# TASK STATEMENT
State the number of lines in the listing that contain "output". No further words are expected.

# EXERCISE MATERIALS
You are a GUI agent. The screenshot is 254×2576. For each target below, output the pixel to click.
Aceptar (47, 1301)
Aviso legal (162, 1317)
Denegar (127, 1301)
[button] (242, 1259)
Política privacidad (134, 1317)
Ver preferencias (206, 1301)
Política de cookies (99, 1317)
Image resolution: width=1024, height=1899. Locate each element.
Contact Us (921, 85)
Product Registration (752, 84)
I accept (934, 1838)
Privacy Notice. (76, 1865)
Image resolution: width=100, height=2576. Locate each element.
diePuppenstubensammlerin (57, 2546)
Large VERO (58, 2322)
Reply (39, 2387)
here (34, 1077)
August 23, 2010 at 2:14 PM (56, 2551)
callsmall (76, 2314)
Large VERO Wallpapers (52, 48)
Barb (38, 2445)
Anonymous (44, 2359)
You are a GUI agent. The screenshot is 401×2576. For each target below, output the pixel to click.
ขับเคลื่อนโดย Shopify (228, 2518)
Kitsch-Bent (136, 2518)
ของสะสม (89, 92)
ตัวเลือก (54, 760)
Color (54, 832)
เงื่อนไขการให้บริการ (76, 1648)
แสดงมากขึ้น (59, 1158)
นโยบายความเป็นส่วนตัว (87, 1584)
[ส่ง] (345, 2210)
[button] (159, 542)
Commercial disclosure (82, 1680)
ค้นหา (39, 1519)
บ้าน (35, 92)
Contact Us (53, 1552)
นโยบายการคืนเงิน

# RESULT BELOW
2